Report each line of the records that contains the string "icon", treating case as significant.

-- BEGIN DATASET ROWS --

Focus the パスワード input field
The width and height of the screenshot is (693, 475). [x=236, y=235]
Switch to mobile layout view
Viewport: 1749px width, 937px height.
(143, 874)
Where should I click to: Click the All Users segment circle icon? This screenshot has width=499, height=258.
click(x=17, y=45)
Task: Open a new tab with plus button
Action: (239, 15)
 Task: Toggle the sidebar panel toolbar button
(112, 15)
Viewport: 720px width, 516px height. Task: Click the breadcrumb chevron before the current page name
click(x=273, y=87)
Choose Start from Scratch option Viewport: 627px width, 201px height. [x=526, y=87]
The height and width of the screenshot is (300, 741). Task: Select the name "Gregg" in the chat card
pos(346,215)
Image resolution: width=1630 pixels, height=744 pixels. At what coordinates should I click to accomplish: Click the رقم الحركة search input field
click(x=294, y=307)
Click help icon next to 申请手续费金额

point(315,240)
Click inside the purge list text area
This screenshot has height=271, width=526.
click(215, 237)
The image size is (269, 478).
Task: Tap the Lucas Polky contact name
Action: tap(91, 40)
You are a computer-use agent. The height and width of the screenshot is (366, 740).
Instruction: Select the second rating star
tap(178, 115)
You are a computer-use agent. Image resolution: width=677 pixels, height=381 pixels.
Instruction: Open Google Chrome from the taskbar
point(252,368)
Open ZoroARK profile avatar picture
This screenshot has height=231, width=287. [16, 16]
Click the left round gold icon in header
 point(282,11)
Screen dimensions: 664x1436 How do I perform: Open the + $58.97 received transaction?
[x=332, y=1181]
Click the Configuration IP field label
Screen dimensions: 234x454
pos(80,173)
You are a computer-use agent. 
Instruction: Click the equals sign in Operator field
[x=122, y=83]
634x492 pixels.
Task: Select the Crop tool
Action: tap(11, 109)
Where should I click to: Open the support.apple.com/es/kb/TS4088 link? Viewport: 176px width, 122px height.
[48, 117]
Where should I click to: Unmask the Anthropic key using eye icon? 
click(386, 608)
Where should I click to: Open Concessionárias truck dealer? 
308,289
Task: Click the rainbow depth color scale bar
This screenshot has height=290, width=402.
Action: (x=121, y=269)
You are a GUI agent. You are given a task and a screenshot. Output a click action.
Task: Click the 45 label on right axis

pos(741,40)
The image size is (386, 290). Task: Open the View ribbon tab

-- END DATASET ROWS --

> [EXERCISE SOLUTION]
Where should I click to: Click the All Users segment circle icon? This screenshot has width=499, height=258.
Click help icon next to 申请手续费金额
Click the left round gold icon in header
Where should I click to: Unmask the Anthropic key using eye icon? 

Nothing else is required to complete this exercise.